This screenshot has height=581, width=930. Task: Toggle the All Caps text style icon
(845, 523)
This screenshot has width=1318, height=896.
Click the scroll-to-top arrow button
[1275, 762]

■ ■ ■ ■ ■

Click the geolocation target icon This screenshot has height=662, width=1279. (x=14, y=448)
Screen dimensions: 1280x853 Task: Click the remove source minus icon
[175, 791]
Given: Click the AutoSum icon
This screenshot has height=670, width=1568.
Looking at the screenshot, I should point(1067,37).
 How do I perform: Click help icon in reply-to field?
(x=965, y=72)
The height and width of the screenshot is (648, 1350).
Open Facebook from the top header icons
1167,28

■ ■ ■ ■ ■

Would you retype exactly the lines above, from the line with "Click the geolocation" to the line with "The height and", with both end lines kept and nothing more?

Click the geolocation target icon This screenshot has height=662, width=1279. (x=14, y=448)
Screen dimensions: 1280x853 Task: Click the remove source minus icon
[175, 791]
Given: Click the AutoSum icon
This screenshot has height=670, width=1568.
Looking at the screenshot, I should point(1067,37).
 How do I perform: Click help icon in reply-to field?
(x=965, y=72)
The height and width of the screenshot is (648, 1350).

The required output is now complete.